● **WRITTEN TASK**
Update the listing below by changing every "Screen dimensions" to "Display size" and leaving everything else the same.

--- begin PROVIDED RECORDS ---

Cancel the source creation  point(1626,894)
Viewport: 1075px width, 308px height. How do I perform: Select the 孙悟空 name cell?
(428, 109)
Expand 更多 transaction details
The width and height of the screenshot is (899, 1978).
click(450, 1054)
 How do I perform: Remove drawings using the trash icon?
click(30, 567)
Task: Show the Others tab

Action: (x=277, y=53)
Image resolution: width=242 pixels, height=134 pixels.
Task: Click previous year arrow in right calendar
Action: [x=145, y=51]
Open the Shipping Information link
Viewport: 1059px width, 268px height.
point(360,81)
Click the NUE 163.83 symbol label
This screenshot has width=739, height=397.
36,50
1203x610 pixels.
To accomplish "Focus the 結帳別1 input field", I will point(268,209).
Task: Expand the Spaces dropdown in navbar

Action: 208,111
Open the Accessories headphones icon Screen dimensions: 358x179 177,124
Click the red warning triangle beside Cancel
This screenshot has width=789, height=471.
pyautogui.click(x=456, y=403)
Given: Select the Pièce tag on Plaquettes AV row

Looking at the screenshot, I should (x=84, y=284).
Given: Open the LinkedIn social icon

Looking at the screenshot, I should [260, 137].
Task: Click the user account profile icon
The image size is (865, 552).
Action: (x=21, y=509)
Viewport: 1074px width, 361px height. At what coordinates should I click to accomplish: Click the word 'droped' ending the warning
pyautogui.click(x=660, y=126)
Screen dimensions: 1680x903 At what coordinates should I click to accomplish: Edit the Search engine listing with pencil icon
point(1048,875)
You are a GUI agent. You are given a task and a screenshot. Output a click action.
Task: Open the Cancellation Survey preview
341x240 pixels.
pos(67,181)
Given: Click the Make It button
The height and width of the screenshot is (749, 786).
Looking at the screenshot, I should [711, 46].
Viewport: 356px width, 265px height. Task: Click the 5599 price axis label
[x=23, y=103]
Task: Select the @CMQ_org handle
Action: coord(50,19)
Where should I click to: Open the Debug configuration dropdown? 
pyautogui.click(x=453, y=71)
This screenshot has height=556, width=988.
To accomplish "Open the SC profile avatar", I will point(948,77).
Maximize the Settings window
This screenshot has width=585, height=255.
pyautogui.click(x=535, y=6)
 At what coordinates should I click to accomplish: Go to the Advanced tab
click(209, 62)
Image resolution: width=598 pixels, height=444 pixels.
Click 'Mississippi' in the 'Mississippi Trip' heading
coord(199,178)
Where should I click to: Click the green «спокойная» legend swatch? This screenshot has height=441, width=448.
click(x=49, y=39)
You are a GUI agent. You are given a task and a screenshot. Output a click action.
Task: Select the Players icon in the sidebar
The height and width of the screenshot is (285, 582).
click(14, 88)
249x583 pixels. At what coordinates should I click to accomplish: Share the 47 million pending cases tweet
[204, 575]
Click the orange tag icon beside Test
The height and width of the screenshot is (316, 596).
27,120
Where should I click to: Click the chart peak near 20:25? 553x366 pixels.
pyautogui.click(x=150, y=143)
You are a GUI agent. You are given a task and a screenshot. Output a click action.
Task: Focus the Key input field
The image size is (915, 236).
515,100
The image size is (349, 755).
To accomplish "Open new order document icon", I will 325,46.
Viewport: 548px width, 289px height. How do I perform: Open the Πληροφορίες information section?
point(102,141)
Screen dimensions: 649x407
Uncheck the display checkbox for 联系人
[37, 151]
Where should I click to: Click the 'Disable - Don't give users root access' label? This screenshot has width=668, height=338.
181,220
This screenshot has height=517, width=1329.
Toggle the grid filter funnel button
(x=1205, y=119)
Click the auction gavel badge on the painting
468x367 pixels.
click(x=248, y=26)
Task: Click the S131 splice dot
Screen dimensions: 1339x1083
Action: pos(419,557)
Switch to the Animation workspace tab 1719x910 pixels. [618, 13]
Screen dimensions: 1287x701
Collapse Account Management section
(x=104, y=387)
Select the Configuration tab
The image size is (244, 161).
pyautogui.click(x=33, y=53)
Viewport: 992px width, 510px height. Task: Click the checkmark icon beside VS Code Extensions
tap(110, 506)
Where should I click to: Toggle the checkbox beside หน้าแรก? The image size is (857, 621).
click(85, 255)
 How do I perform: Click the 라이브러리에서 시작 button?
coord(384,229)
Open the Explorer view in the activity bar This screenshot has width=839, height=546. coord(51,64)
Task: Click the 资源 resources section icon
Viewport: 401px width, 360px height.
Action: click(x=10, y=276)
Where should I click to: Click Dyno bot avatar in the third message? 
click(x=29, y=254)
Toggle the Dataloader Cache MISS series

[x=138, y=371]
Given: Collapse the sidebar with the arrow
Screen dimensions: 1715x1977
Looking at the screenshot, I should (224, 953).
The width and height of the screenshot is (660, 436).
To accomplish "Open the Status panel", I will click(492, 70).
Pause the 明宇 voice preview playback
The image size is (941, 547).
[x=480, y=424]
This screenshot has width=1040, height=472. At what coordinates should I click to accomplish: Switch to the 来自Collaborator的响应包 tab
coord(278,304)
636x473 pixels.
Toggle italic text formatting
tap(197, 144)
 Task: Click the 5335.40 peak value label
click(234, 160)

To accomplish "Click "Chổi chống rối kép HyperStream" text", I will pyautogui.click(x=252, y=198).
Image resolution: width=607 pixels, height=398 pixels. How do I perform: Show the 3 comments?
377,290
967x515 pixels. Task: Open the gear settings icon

--- end PROVIDED RECORDS ---

● **ANSWER TO THIS TASK**
Cancel the source creation  point(1626,894)
Viewport: 1075px width, 308px height. How do I perform: Select the 孙悟空 name cell?
(428, 109)
Expand 更多 transaction details
The width and height of the screenshot is (899, 1978).
click(450, 1054)
 How do I perform: Remove drawings using the trash icon?
click(30, 567)
Task: Show the Others tab

Action: (x=277, y=53)
Image resolution: width=242 pixels, height=134 pixels.
Task: Click previous year arrow in right calendar
Action: [x=145, y=51]
Open the Shipping Information link
Viewport: 1059px width, 268px height.
point(360,81)
Click the NUE 163.83 symbol label
This screenshot has width=739, height=397.
36,50
1203x610 pixels.
To accomplish "Focus the 結帳別1 input field", I will point(268,209).
Task: Expand the Spaces dropdown in navbar

Action: 208,111
Open the Accessories headphones icon Display size: 358x179 177,124
Click the red warning triangle beside Cancel
This screenshot has width=789, height=471.
pyautogui.click(x=456, y=403)
Given: Select the Pièce tag on Plaquettes AV row

Looking at the screenshot, I should (x=84, y=284).
Given: Open the LinkedIn social icon

Looking at the screenshot, I should [260, 137].
Task: Click the user account profile icon
The image size is (865, 552).
Action: (x=21, y=509)
Viewport: 1074px width, 361px height. At what coordinates should I click to accomplish: Click the word 'droped' ending the warning
pyautogui.click(x=660, y=126)
Display size: 1680x903 At what coordinates should I click to accomplish: Edit the Search engine listing with pencil icon
point(1048,875)
You are a GUI agent. You are given a task and a screenshot. Output a click action.
Task: Open the Cancellation Survey preview
341x240 pixels.
pos(67,181)
Given: Click the Make It button
The height and width of the screenshot is (749, 786).
Looking at the screenshot, I should [711, 46].
Viewport: 356px width, 265px height. Task: Click the 5599 price axis label
[x=23, y=103]
Task: Select the @CMQ_org handle
Action: coord(50,19)
Where should I click to: Open the Debug configuration dropdown? 
pyautogui.click(x=453, y=71)
This screenshot has height=556, width=988.
To accomplish "Open the SC profile avatar", I will point(948,77).
Maximize the Settings window
This screenshot has width=585, height=255.
pyautogui.click(x=535, y=6)
 At what coordinates should I click to accomplish: Go to the Advanced tab
click(209, 62)
Image resolution: width=598 pixels, height=444 pixels.
Click 'Mississippi' in the 'Mississippi Trip' heading
coord(199,178)
Where should I click to: Click the green «спокойная» legend swatch? This screenshot has height=441, width=448.
click(x=49, y=39)
You are a GUI agent. You are given a task and a screenshot. Output a click action.
Task: Select the Players icon in the sidebar
The height and width of the screenshot is (285, 582).
click(14, 88)
249x583 pixels. At what coordinates should I click to accomplish: Share the 47 million pending cases tweet
[204, 575]
Click the orange tag icon beside Test
The height and width of the screenshot is (316, 596).
27,120
Where should I click to: Click the chart peak near 20:25? 553x366 pixels.
pyautogui.click(x=150, y=143)
You are a GUI agent. You are given a task and a screenshot. Output a click action.
Task: Focus the Key input field
The image size is (915, 236).
515,100
The image size is (349, 755).
To accomplish "Open new order document icon", I will 325,46.
Viewport: 548px width, 289px height. How do I perform: Open the Πληροφορίες information section?
point(102,141)
Display size: 649x407
Uncheck the display checkbox for 联系人
[37, 151]
Where should I click to: Click the 'Disable - Don't give users root access' label? This screenshot has width=668, height=338.
181,220
This screenshot has height=517, width=1329.
Toggle the grid filter funnel button
(x=1205, y=119)
Click the auction gavel badge on the painting
468x367 pixels.
click(x=248, y=26)
Task: Click the S131 splice dot
Display size: 1339x1083
Action: pos(419,557)
Switch to the Animation workspace tab 1719x910 pixels. [618, 13]
Display size: 1287x701
Collapse Account Management section
(x=104, y=387)
Select the Configuration tab
The image size is (244, 161).
pyautogui.click(x=33, y=53)
Viewport: 992px width, 510px height. Task: Click the checkmark icon beside VS Code Extensions
tap(110, 506)
Where should I click to: Toggle the checkbox beside หน้าแรก? The image size is (857, 621).
click(85, 255)
 How do I perform: Click the 라이브러리에서 시작 button?
coord(384,229)
Open the Explorer view in the activity bar This screenshot has width=839, height=546. coord(51,64)
Task: Click the 资源 resources section icon
Viewport: 401px width, 360px height.
Action: click(x=10, y=276)
Where should I click to: Click Dyno bot avatar in the third message? 
click(x=29, y=254)
Toggle the Dataloader Cache MISS series

[x=138, y=371]
Given: Collapse the sidebar with the arrow
Display size: 1715x1977
Looking at the screenshot, I should (224, 953).
The width and height of the screenshot is (660, 436).
To accomplish "Open the Status panel", I will click(492, 70).
Pause the 明宇 voice preview playback
The image size is (941, 547).
[x=480, y=424]
This screenshot has width=1040, height=472. At what coordinates should I click to accomplish: Switch to the 来自Collaborator的响应包 tab
coord(278,304)
636x473 pixels.
Toggle italic text formatting
tap(197, 144)
 Task: Click the 5335.40 peak value label
click(234, 160)

To accomplish "Click "Chổi chống rối kép HyperStream" text", I will pyautogui.click(x=252, y=198).
Image resolution: width=607 pixels, height=398 pixels. How do I perform: Show the 3 comments?
377,290
967x515 pixels. Task: Open the gear settings icon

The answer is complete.